Work to be completed: Please extract, word for word, the lines that open with the one containing "You are a GUI" and close with the one containing "click(x=643, y=37)", both ends included. Leave the pictures out of your copy.

Source records:
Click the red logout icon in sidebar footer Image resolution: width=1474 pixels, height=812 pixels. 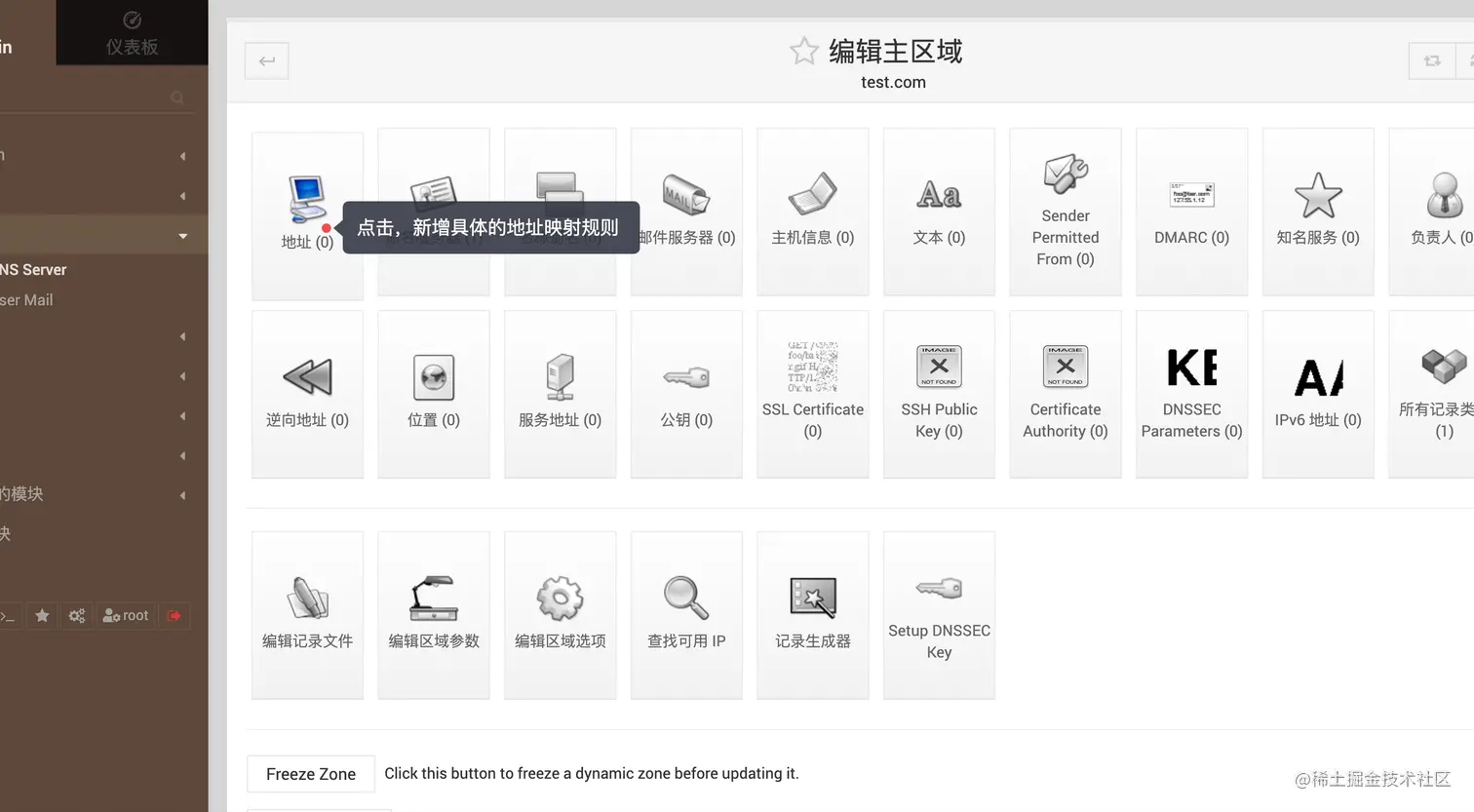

...

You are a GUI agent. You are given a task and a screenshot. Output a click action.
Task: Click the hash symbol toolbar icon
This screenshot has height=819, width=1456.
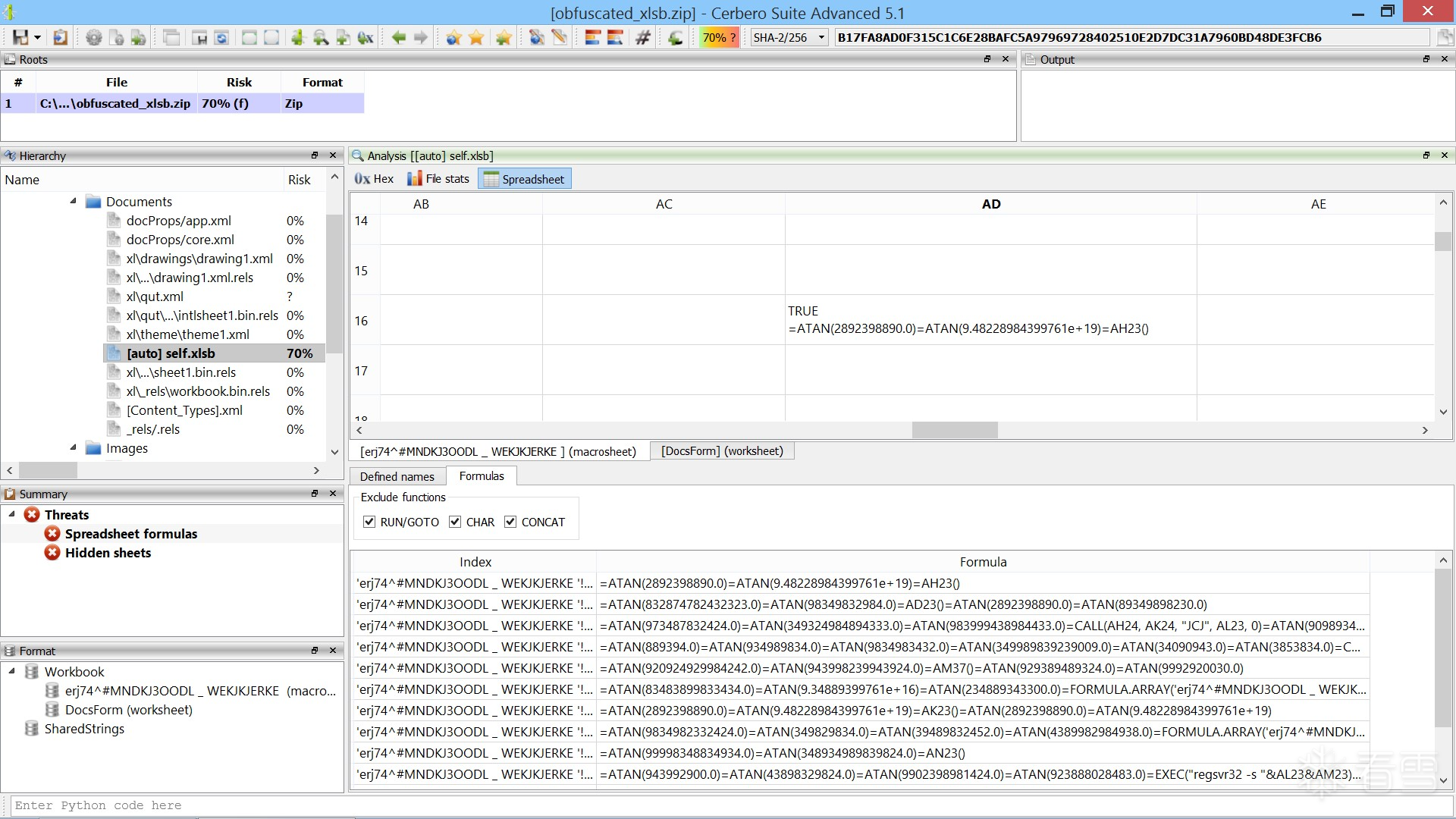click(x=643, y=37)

Full answer:
You are a GUI agent. You are given a task and a screenshot. Output a click action.
Task: Click the hash symbol toolbar icon
This screenshot has height=819, width=1456.
click(x=643, y=37)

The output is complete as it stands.